Written by Gregor Erbach,

In February 2016, the Commission proposed a decision that would require Member States to submit draft intergovernmental agreements (IGA) with non-EU countries in the field of energy to it before they are signed. The Commission would then check whether they are compliant with EU law, and Member States would have to take full account of the Commission’s opinion. The Council and Parliament’s ITRE Committee have started to develop their positions on the proposal.

Intergovernmental agreements in the field of energy

© carballo / Fotolia

The purpose of IGAs has typically been to provide legal certainty for the construction of import and export infrastructure, in order to facilitate the purchase of oil and gas or establish a more general framework for energy cooperation. IGAs are usually bilateral agreements that form the basis of more detailed commercial contracts. At present, Member States are required to submit such agreements to the Commission after signature. The Commission considers the present system as ineffective. Although a third of the IGAs on energy infrastructure have been found to be non-compliant with EU law, none have been renegotiated so far. The IGAs concerning the planned construction of the South Stream gas pipeline are a high-profile example. In December 2013, the Commission found that the IGAs which EU Member States had concluded with Russia were in breach of EU law.

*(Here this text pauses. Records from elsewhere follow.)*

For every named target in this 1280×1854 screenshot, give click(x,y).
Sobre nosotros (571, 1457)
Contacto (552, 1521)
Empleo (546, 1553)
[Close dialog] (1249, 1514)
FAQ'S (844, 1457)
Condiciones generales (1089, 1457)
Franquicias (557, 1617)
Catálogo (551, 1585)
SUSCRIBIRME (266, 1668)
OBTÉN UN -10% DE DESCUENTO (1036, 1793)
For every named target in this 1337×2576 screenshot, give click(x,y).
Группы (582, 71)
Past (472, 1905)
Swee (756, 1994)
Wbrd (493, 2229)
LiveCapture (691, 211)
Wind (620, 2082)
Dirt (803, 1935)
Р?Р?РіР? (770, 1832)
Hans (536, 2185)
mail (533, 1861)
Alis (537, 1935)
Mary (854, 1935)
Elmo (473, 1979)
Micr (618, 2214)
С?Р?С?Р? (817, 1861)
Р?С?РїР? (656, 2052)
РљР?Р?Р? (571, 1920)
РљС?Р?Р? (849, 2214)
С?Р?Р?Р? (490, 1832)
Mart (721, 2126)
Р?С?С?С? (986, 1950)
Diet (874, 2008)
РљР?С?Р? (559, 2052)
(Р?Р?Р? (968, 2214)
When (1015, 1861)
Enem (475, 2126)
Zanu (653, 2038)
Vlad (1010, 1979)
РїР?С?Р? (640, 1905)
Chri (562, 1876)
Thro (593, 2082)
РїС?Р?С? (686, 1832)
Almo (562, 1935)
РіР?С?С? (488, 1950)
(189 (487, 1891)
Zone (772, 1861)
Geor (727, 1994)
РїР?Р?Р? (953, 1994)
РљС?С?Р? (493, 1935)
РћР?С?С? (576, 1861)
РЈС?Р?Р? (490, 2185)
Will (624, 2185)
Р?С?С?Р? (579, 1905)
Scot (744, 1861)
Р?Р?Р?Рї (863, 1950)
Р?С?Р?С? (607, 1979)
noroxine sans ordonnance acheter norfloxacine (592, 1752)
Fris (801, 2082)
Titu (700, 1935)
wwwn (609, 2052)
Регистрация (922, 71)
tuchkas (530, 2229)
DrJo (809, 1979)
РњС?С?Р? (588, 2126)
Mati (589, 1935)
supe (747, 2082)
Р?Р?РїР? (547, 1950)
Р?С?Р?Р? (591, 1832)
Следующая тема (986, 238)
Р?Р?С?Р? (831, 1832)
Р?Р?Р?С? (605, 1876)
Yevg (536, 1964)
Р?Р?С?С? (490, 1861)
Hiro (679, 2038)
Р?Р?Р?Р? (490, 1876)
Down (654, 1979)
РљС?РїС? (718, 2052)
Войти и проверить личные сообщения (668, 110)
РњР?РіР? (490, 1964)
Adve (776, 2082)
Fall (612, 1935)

Listen to podcast: Intergovernmental agreements with non-EU countries in the field of energy [Policy podcast]

Under the proposed new rules, Member States would have to inform the Commission when they intend to start negotiations with a third country for concluding a new binding IGA or amending an existing one. Before the formal conclusion of negotiations, a draft IGA would have to be submitted to the Commission for ex-ante verification. A Member State would not be able to sign an IGA before the Commission has informed it of any doubts or issued an opinion.

Member States would also have to notify non-binding instruments (such as joint political declarations or memoranda of understanding) or any amendments to them to the Commission after they have been adopted. Where the Commission considers that implementation of a non-binding instrument could conflict with EU law, it may inform the Member State concerned.

The Commission says the proposal would lead to greater legal certainty and reduced risks for investors and business partners. It would also lead to increased transparency on energy supply, supporting the aims of Energy Union.

Parliament and Council have started to develop their positions on the Commission proposal. On 30 May 2016, the rapporteur Zdzisław Krasnodębski (ECR, Poland) presented a draft report that would also require Member States to submit non-binding instruments to the Commission for ex-ante verification. On 6 June 2016, energy ministers in the Council will discuss a draft general approach to make the information mechanism for non-binding instruments voluntary, and to restrict the scope of ex-ante verification to binding agreements in the field of gas supply only. Three Member States have raised concerns that the proposed decision violates the principle of subsidiarity.